▶ **What you are asked to do**:
Would you please repeat the data that follows, exactly as it reads?

▶ **Supplied material**:
************
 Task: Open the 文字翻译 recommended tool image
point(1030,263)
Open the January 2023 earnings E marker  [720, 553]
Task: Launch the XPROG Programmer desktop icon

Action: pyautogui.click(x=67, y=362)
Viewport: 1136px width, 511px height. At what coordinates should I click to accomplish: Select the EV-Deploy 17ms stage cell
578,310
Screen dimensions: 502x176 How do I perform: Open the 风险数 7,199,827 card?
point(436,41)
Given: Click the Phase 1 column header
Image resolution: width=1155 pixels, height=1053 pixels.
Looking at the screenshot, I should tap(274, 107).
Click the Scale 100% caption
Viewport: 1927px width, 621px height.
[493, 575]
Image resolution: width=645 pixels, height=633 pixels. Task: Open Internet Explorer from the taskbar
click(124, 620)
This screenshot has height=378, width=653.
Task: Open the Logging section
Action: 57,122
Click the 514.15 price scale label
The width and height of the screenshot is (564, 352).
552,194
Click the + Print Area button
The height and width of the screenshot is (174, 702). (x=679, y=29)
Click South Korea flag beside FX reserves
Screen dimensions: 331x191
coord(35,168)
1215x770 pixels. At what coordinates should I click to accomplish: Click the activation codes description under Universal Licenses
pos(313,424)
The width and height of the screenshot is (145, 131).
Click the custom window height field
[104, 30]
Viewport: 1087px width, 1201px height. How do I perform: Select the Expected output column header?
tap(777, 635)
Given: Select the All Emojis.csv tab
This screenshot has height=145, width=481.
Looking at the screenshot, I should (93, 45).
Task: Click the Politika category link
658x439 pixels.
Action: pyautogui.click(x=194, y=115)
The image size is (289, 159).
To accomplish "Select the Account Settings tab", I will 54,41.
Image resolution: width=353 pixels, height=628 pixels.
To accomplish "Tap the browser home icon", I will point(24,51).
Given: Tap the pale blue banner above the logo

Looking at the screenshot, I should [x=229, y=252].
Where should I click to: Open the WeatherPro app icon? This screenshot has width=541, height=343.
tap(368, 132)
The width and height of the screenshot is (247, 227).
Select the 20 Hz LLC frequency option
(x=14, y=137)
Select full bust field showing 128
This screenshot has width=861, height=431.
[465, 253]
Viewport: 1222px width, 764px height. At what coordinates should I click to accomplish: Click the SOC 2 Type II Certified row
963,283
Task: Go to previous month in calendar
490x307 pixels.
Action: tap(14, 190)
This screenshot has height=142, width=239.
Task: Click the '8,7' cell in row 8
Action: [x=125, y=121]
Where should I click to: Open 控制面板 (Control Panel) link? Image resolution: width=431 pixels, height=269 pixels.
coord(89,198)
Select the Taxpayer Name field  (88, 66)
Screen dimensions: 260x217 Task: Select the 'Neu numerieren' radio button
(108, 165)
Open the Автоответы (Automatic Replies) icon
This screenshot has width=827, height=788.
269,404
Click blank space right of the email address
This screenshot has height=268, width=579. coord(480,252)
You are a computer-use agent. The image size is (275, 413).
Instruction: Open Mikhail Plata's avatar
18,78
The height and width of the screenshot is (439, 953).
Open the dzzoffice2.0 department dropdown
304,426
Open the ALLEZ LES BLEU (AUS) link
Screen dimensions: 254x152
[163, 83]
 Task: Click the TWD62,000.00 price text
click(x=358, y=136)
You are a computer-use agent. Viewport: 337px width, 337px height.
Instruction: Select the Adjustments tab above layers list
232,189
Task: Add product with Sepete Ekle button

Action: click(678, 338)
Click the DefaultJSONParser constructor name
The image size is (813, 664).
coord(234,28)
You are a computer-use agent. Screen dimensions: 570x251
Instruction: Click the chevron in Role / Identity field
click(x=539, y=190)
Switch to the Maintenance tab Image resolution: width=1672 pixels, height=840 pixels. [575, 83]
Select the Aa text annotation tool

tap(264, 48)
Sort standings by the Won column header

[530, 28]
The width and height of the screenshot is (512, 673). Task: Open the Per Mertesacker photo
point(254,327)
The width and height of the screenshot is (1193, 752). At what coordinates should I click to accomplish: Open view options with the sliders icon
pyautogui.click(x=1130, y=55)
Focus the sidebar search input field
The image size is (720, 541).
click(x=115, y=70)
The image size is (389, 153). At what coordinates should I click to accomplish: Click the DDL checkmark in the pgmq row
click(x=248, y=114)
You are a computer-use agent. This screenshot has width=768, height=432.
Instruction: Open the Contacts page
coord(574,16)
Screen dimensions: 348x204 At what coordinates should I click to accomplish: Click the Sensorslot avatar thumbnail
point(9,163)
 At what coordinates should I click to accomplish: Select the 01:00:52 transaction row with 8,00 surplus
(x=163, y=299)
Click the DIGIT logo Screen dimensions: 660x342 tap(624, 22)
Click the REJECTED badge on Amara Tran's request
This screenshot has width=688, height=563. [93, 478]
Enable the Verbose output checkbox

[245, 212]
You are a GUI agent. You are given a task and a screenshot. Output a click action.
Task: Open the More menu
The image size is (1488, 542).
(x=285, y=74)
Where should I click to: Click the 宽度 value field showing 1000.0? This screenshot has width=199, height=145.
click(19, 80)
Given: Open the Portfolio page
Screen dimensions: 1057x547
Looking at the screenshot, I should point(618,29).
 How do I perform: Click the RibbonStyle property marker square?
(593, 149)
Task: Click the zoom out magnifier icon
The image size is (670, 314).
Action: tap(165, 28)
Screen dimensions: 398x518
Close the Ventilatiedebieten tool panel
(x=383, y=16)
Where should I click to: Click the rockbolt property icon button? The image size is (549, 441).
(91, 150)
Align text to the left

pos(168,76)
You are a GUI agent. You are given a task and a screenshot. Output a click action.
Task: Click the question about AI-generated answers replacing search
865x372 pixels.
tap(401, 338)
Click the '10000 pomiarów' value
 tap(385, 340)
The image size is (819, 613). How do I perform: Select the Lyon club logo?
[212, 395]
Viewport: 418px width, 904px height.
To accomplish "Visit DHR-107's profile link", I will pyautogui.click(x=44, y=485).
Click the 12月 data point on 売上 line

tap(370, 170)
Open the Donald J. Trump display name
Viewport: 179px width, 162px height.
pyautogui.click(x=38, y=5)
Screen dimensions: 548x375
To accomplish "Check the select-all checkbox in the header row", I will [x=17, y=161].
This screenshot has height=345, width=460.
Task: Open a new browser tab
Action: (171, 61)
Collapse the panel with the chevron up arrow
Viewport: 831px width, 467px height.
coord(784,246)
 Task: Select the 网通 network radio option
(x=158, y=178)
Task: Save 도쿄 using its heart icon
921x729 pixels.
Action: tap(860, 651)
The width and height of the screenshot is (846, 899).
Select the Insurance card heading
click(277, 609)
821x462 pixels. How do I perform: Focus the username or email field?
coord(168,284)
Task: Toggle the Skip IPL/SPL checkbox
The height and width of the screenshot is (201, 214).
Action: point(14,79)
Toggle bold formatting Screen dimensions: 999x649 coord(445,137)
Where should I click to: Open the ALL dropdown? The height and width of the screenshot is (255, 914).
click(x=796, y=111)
************
▶ **Task output**:
 Task: Open the 文字翻译 recommended tool image
point(1030,263)
Open the January 2023 earnings E marker  [720, 553]
Task: Launch the XPROG Programmer desktop icon

Action: pyautogui.click(x=67, y=362)
Viewport: 1136px width, 511px height. At what coordinates should I click to accomplish: Select the EV-Deploy 17ms stage cell
578,310
Screen dimensions: 502x176 How do I perform: Open the 风险数 7,199,827 card?
point(436,41)
Given: Click the Phase 1 column header
Image resolution: width=1155 pixels, height=1053 pixels.
Looking at the screenshot, I should tap(274, 107).
Click the Scale 100% caption
Viewport: 1927px width, 621px height.
[493, 575]
Image resolution: width=645 pixels, height=633 pixels. Task: Open Internet Explorer from the taskbar
click(124, 620)
This screenshot has height=378, width=653.
Task: Open the Logging section
Action: 57,122
Click the 514.15 price scale label
The width and height of the screenshot is (564, 352).
552,194
Click the + Print Area button
The height and width of the screenshot is (174, 702). (x=679, y=29)
Click South Korea flag beside FX reserves
Screen dimensions: 331x191
coord(35,168)
1215x770 pixels. At what coordinates should I click to accomplish: Click the activation codes description under Universal Licenses
pos(313,424)
The width and height of the screenshot is (145, 131).
Click the custom window height field
[104, 30]
Viewport: 1087px width, 1201px height. How do I perform: Select the Expected output column header?
tap(777, 635)
Given: Select the All Emojis.csv tab
This screenshot has height=145, width=481.
Looking at the screenshot, I should (93, 45).
Task: Click the Politika category link
658x439 pixels.
Action: pyautogui.click(x=194, y=115)
The image size is (289, 159).
To accomplish "Select the Account Settings tab", I will 54,41.
Image resolution: width=353 pixels, height=628 pixels.
To accomplish "Tap the browser home icon", I will point(24,51).
Given: Tap the pale blue banner above the logo

Looking at the screenshot, I should [x=229, y=252].
Where should I click to: Open the WeatherPro app icon? This screenshot has width=541, height=343.
tap(368, 132)
The width and height of the screenshot is (247, 227).
Select the 20 Hz LLC frequency option
(x=14, y=137)
Select full bust field showing 128
This screenshot has width=861, height=431.
[465, 253]
Viewport: 1222px width, 764px height. At what coordinates should I click to accomplish: Click the SOC 2 Type II Certified row
963,283
Task: Go to previous month in calendar
490x307 pixels.
Action: tap(14, 190)
This screenshot has height=142, width=239.
Task: Click the '8,7' cell in row 8
Action: [x=125, y=121]
Where should I click to: Open 控制面板 (Control Panel) link? Image resolution: width=431 pixels, height=269 pixels.
coord(89,198)
Select the Taxpayer Name field  (88, 66)
Screen dimensions: 260x217 Task: Select the 'Neu numerieren' radio button
(108, 165)
Open the Автоответы (Automatic Replies) icon
This screenshot has width=827, height=788.
269,404
Click blank space right of the email address
This screenshot has height=268, width=579. coord(480,252)
You are a computer-use agent. The image size is (275, 413).
Instruction: Open Mikhail Plata's avatar
18,78
The height and width of the screenshot is (439, 953).
Open the dzzoffice2.0 department dropdown
304,426
Open the ALLEZ LES BLEU (AUS) link
Screen dimensions: 254x152
[163, 83]
 Task: Click the TWD62,000.00 price text
click(x=358, y=136)
You are a computer-use agent. Viewport: 337px width, 337px height.
Instruction: Select the Adjustments tab above layers list
232,189
Task: Add product with Sepete Ekle button

Action: click(678, 338)
Click the DefaultJSONParser constructor name
The image size is (813, 664).
coord(234,28)
You are a computer-use agent. Screen dimensions: 570x251
Instruction: Click the chevron in Role / Identity field
click(x=539, y=190)
Switch to the Maintenance tab Image resolution: width=1672 pixels, height=840 pixels. [575, 83]
Select the Aa text annotation tool

tap(264, 48)
Sort standings by the Won column header

[530, 28]
The width and height of the screenshot is (512, 673). Task: Open the Per Mertesacker photo
point(254,327)
The width and height of the screenshot is (1193, 752). At what coordinates should I click to accomplish: Open view options with the sliders icon
pyautogui.click(x=1130, y=55)
Focus the sidebar search input field
The image size is (720, 541).
click(x=115, y=70)
The image size is (389, 153). At what coordinates should I click to accomplish: Click the DDL checkmark in the pgmq row
click(x=248, y=114)
You are a computer-use agent. This screenshot has width=768, height=432.
Instruction: Open the Contacts page
coord(574,16)
Screen dimensions: 348x204 At what coordinates should I click to accomplish: Click the Sensorslot avatar thumbnail
point(9,163)
 At what coordinates should I click to accomplish: Select the 01:00:52 transaction row with 8,00 surplus
(x=163, y=299)
Click the DIGIT logo Screen dimensions: 660x342 tap(624, 22)
Click the REJECTED badge on Amara Tran's request
This screenshot has width=688, height=563. [93, 478]
Enable the Verbose output checkbox

[245, 212]
You are a GUI agent. You are given a task and a screenshot. Output a click action.
Task: Open the More menu
The image size is (1488, 542).
(x=285, y=74)
Where should I click to: Click the 宽度 value field showing 1000.0? This screenshot has width=199, height=145.
click(19, 80)
Given: Open the Portfolio page
Screen dimensions: 1057x547
Looking at the screenshot, I should point(618,29).
 How do I perform: Click the RibbonStyle property marker square?
(593, 149)
Task: Click the zoom out magnifier icon
The image size is (670, 314).
Action: tap(165, 28)
Screen dimensions: 398x518
Close the Ventilatiedebieten tool panel
(x=383, y=16)
Where should I click to: Click the rockbolt property icon button? The image size is (549, 441).
(91, 150)
Align text to the left

pos(168,76)
You are a GUI agent. You are given a task and a screenshot. Output a click action.
Task: Click the question about AI-generated answers replacing search
865x372 pixels.
tap(401, 338)
Click the '10000 pomiarów' value
 tap(385, 340)
The image size is (819, 613). How do I perform: Select the Lyon club logo?
[212, 395]
Viewport: 418px width, 904px height.
To accomplish "Visit DHR-107's profile link", I will pyautogui.click(x=44, y=485).
Click the 12月 data point on 売上 line

tap(370, 170)
Open the Donald J. Trump display name
Viewport: 179px width, 162px height.
pyautogui.click(x=38, y=5)
Screen dimensions: 548x375
To accomplish "Check the select-all checkbox in the header row", I will [x=17, y=161].
This screenshot has height=345, width=460.
Task: Open a new browser tab
Action: (171, 61)
Collapse the panel with the chevron up arrow
Viewport: 831px width, 467px height.
coord(784,246)
 Task: Select the 网通 network radio option
(x=158, y=178)
Task: Save 도쿄 using its heart icon
921x729 pixels.
Action: tap(860, 651)
The width and height of the screenshot is (846, 899).
Select the Insurance card heading
click(277, 609)
821x462 pixels. How do I perform: Focus the username or email field?
coord(168,284)
Task: Toggle the Skip IPL/SPL checkbox
The height and width of the screenshot is (201, 214).
Action: point(14,79)
Toggle bold formatting Screen dimensions: 999x649 coord(445,137)
Where should I click to: Open the ALL dropdown? The height and width of the screenshot is (255, 914).
click(x=796, y=111)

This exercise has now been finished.